Martin RosemannSPD - Programm für Barrierefreiheit
Frau Präsidentin! Es ist schön, hier auch einmal das letzte Wort zu haben.
(Heiterkeit)
Das allerletzte Wort haben Sie nicht; das habe ich. Aber Sie haben fast das letzte Wort.
Das allerletzte Wort haben Sie; das habe ich mir schon gedacht. – Sehr geehrte Damen und Herren! Liebe Kolleginnen und Kollegen! Ich will mit einer persönlichen Bemerkung beginnen. Ich selber habe seit meiner Geburt eine Körperbehinderung: Mein rechtes Bein ist 16 Zentimeter kürzer als das linke; an der rechten Hand habe ich nur drei Finger. Meine Erfahrung vor allem als Kind und Jugendlicher war immer: Ich wollte einfach genauso mitmachen wie die anderen auch, vor allem beim Fußball. Allen Menschen mit Behinderungen welcher Art auch immer, die ich im Laufe meines Lebens kennengelernt habe, ging es genauso. Sie wollten keine Sonderbehandlung, schon gar kein Mitleid,
(Beifall im ganzen Hause)
sondern sie wollten einfach mitmachen und dabei sein wie die anderen auch.
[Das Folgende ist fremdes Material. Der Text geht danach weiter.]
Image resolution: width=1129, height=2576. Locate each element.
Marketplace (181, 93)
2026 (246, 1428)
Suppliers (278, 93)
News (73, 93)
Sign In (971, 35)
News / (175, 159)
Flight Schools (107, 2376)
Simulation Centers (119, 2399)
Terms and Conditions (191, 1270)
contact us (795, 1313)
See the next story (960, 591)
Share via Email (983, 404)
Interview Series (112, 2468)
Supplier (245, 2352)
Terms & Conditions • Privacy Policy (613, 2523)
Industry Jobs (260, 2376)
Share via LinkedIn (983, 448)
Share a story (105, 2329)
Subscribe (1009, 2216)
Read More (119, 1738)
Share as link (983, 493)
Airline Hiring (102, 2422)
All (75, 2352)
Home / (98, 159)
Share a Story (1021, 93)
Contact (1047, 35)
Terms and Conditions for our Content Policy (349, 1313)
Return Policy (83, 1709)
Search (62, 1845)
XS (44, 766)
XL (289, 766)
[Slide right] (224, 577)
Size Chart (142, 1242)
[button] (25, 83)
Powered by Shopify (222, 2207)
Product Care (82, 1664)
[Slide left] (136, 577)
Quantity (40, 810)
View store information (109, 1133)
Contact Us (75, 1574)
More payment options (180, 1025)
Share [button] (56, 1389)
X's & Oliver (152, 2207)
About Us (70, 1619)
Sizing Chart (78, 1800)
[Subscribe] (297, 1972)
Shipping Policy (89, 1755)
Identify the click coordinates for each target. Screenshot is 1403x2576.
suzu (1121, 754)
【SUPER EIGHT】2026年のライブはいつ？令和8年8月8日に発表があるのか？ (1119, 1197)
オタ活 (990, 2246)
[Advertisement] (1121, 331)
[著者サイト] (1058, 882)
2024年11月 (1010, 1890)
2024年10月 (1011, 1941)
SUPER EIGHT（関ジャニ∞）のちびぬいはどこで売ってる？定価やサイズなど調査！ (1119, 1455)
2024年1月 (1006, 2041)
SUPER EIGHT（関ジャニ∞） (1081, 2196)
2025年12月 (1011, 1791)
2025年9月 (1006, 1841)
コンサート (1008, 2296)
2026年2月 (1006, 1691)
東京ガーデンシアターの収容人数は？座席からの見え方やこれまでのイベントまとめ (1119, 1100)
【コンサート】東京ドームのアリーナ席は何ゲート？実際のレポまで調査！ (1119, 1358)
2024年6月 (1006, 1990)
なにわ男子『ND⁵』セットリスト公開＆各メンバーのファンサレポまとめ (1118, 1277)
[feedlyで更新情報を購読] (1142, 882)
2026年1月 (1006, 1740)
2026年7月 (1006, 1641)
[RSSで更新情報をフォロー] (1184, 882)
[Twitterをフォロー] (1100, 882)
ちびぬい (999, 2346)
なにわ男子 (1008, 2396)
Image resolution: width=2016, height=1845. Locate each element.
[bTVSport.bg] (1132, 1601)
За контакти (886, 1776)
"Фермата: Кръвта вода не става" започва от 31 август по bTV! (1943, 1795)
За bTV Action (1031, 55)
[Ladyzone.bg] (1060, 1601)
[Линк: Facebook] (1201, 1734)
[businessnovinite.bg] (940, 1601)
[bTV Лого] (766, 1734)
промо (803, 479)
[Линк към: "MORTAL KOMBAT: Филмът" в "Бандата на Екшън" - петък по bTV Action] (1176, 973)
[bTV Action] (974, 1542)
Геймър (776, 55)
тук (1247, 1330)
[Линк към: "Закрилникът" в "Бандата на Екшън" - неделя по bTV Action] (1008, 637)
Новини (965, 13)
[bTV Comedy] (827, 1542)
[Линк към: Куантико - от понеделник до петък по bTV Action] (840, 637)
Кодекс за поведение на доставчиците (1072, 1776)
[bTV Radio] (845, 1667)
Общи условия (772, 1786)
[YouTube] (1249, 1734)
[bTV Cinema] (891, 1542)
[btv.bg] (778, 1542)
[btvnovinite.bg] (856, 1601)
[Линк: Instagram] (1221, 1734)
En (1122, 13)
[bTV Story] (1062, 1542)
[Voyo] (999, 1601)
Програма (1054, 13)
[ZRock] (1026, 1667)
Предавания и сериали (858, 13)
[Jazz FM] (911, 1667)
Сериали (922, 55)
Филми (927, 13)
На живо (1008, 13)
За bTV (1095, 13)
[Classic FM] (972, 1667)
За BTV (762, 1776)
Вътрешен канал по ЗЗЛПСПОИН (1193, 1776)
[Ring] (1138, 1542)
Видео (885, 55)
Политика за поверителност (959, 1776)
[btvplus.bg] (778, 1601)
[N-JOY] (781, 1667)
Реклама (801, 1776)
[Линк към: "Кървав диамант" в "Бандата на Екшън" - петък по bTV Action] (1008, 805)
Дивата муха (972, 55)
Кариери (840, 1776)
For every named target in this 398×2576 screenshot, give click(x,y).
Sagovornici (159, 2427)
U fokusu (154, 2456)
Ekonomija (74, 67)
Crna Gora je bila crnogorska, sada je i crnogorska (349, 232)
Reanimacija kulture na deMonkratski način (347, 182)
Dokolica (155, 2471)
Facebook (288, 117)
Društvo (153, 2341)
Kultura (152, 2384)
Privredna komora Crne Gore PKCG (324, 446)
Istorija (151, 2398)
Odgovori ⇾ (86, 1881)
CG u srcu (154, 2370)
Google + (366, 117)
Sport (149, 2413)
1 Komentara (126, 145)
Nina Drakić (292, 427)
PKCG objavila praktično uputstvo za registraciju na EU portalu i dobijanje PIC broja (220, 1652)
In diesem Geist ist ja auch die UN-Behindertenrechtskonvention verfasst. Deswegen ist heute einfach ein guter Tag, zu sagen: Herzlichen Glückwunsch zu fünf Jahren UN-Behindertenrechtskonvention!
(Beifall bei der SPD und der CDU/CSU sowie bei Abgeordneten der LINKEN und des BÜNDNISSES 90/DIE GRÜNEN)
Bei Geburtstagen sollte man vielleicht auch etwas über die Väter und Mütter sagen. Deswegen will ich, nachdem vorhin Herrn Hüppe zu Recht für seine Arbeit gedankt und er für sie gelobt worden ist, auch derjenigen für ihre Arbeit danken, die damals, als die UN-Behindertenrechtskonvention von Deutschland unterschrieben wurde, die Beauftragte der Bundesregierung war, nämlich Karin Evers-Meyer.
(Beifall bei der SPD und der CDU/CSU)
Man muss immer noch ein bisschen weiter zurückgehen; alles hat ja Ursachen. So will ich auch den Vater des SGB IX, Karl Hermann Haack, nicht verschweigen. Auch ihm möchte ich für seine Arbeit damals unter Rot- Grün danken.
(Beifall bei der SPD sowie bei Abgeordneten der CDU/CSU)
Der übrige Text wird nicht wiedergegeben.